次世代にどうつなぐか

本日付の朝日・産経などで中国の次期最高指導者の顔ぶれに関する記事が掲載されていた。習近平総書記は国の将来を考えて次世代リーダーを最高首脳陣(政治局常務委員)に入れるという発想ではなく、忠誠心重視で選ぼうとしているため、肝心の世代交代が進みそうにないとの観測をまじえている。私見だが、世代交代が進まないということは、習近平という権力者の目先の政権運営のためには有効かもしれないが、国家の将来を考えた場合は不利益につながりかねないということを意味する。この組織ジレンマは日本でも多くの団体が抱えている。たとえば自民党だ。安倍政権は目先の政権維持を第一にしたがゆえに、多くのウソとゴマカシを常用しただけでなく、党内で次世代の指導者層を育成する機運が手薄になった。それが現在の閉塞した政治状況につながっている。一方でそれを糾弾する急先鋒の日本共産党も、志位委員長のトップ在任期間はすでに22年を数える。これも私見だが、同党がいまも党として存続できるのは宮本顕治というかつての指導者の「先見の明」というべきで、現在はその遺産で食べているにすぎない。不破哲三兄弟と志位和夫を適切なタイミングで最高指導陣に引き上げ、活躍の舞台を提供し、必要な経験を行わせたのは宮本元議長の先見の明に感じられる。ただし宮本氏のようなカリスマ型リーダーは、一代限りで終わるのが通例だ。いまから同党は急速に下降路線を強めるか、あるいは存続傾向がつづくのかの瀬戸際にある。

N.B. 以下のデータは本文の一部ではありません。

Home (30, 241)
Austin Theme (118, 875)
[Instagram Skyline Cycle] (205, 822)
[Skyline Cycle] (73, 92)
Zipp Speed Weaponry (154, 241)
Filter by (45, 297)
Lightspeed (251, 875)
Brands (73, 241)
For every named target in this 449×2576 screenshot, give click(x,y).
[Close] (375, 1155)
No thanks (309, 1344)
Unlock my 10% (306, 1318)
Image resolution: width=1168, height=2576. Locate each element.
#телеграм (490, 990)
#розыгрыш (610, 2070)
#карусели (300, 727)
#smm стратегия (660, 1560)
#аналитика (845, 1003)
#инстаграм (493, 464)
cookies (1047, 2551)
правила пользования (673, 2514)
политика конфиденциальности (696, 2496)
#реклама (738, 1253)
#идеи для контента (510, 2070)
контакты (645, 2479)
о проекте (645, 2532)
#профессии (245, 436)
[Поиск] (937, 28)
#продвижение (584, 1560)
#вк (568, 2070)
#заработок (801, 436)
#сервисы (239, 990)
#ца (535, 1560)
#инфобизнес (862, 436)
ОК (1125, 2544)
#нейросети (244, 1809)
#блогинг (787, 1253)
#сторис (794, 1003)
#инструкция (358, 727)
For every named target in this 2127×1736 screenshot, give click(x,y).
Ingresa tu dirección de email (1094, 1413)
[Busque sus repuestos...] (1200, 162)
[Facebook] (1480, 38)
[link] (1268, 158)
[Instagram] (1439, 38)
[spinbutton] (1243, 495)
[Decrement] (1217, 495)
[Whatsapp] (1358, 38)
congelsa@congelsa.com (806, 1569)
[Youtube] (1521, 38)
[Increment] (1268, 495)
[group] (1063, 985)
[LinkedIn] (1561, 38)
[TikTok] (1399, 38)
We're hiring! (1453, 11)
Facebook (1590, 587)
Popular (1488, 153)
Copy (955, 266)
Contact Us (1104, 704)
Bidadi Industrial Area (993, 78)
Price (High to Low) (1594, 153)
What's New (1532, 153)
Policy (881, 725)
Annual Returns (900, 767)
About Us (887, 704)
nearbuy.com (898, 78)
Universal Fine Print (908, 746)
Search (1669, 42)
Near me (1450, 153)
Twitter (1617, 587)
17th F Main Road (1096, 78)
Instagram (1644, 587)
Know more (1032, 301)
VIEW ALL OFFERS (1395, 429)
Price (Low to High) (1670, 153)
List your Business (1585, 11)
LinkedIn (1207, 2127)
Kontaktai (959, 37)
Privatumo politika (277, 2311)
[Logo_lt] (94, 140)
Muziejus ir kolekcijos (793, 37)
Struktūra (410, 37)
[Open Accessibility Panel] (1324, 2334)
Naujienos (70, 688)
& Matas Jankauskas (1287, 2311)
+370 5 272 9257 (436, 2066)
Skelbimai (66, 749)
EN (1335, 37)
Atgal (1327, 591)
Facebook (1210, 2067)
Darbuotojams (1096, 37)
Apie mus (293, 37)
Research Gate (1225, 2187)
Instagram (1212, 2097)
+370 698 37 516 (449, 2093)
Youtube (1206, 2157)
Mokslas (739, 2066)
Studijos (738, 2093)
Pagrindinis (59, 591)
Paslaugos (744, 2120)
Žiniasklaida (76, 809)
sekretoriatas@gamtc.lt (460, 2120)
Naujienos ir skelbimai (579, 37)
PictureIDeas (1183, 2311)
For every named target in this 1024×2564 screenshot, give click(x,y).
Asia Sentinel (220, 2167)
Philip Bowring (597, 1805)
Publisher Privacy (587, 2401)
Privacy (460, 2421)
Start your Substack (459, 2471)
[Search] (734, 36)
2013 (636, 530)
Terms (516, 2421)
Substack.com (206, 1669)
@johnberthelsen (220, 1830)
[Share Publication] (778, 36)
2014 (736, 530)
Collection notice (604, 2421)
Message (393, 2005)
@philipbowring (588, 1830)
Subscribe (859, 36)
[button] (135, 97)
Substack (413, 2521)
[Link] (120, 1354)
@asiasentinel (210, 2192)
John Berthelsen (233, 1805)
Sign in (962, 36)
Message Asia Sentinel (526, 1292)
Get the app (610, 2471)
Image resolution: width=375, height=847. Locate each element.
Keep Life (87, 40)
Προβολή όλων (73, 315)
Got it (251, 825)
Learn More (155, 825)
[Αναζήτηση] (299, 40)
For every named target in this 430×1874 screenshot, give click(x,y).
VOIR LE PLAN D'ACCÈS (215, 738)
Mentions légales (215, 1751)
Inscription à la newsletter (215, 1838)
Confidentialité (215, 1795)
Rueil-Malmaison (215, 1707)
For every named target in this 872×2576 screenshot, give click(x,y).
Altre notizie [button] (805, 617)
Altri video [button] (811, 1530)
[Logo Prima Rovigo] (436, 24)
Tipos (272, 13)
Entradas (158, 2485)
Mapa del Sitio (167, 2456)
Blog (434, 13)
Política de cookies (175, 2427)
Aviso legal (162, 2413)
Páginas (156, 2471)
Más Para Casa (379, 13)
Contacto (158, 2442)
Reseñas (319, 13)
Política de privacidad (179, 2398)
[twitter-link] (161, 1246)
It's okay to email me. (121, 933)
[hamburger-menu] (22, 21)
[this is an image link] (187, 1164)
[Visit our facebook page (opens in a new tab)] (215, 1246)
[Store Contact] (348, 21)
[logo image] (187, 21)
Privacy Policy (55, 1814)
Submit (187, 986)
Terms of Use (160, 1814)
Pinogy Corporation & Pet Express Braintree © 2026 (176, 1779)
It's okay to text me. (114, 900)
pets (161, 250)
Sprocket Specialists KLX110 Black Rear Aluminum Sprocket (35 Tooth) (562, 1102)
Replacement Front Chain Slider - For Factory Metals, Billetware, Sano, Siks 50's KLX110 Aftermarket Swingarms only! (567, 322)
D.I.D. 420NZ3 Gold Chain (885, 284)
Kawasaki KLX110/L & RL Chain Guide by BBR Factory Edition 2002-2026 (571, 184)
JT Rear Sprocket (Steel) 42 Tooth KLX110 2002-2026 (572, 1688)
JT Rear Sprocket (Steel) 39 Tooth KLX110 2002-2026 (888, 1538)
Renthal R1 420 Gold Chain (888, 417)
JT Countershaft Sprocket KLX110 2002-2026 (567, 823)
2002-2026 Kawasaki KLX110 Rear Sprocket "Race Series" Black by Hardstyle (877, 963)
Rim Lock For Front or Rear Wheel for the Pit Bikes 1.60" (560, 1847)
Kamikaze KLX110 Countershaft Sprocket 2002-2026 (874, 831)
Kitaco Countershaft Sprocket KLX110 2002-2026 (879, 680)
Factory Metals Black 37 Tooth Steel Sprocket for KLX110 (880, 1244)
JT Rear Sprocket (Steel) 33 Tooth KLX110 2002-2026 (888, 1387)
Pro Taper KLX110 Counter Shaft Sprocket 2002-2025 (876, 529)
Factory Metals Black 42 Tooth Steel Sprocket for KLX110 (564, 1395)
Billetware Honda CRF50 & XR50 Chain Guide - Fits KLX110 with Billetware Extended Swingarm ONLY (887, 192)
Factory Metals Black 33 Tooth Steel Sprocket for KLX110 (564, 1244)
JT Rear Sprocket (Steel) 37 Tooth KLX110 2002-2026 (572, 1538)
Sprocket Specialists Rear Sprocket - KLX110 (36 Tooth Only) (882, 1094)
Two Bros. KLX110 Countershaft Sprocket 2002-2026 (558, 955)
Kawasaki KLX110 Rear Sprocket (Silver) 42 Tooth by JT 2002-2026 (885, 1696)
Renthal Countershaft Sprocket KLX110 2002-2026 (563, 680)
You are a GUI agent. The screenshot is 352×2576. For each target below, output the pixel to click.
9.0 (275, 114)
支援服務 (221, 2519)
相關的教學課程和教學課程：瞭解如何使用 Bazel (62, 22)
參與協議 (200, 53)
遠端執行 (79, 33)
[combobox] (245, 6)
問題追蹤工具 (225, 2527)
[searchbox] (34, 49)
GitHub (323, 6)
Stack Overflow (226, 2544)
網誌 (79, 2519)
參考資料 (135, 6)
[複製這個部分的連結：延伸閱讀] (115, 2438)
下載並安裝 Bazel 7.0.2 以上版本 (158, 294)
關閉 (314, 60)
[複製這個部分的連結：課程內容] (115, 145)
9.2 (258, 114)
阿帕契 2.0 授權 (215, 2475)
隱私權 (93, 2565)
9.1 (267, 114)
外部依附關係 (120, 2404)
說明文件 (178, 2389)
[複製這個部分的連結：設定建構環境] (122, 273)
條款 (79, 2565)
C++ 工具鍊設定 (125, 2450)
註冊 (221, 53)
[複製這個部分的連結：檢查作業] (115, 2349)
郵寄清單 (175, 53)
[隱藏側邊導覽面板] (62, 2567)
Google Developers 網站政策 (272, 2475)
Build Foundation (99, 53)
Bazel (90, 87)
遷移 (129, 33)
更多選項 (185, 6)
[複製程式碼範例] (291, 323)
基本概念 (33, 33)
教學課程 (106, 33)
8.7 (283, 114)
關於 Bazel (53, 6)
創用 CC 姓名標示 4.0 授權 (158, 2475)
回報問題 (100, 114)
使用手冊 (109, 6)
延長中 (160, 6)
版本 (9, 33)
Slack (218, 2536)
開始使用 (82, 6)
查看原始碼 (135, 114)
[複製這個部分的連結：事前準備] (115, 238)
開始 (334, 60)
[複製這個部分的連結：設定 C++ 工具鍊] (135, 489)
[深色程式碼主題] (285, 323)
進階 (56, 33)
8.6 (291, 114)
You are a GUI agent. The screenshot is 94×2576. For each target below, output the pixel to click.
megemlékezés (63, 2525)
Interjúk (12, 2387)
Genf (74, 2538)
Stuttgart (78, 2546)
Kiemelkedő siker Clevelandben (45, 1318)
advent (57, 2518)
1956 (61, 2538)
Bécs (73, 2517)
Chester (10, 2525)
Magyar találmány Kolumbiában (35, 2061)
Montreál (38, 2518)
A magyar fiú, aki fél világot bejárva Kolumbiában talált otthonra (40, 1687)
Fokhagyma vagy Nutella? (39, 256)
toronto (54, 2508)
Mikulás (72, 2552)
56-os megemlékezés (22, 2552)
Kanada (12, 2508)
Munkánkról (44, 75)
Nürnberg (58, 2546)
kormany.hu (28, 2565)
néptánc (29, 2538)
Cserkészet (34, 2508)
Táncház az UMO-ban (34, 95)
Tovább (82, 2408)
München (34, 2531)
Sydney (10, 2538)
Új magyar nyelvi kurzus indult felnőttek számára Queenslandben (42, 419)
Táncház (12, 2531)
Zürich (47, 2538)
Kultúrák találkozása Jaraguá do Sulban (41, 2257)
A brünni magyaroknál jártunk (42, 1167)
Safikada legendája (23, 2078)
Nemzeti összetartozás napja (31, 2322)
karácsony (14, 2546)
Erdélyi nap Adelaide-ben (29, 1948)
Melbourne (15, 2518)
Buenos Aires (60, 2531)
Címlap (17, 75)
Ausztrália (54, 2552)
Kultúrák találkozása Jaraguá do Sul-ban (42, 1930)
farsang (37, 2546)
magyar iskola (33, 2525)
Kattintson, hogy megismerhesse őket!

同じことは公明党にもいえる。今回の党大会で代表は交代することなく、世代交代の時期を先送りし、目先の「安全運転」を重視した。これが公明党の将来にとってプラスとなるかどうかは全く見通しがつかない。どの組織にもいえることは、組織創設の第1世代は若くして多くのことを経験し、経験値も高いのに比べ、組織が一定程度できあがると、最高指導層が高齢化しがちで、世代交代の流れが緩くなることだ。現在の中国も、日本の老舗政党もその状況が顕著だ。そんな中にあって、将来像を明確に見据え、現在において的確に手を打てる組織だけが、生き残りの可能性を強くするということだろう。「老害」にあふれた組織団体は衰退するのも早い。一般的にはそのように思われるが、あとは結果オーライとなるのだろうか。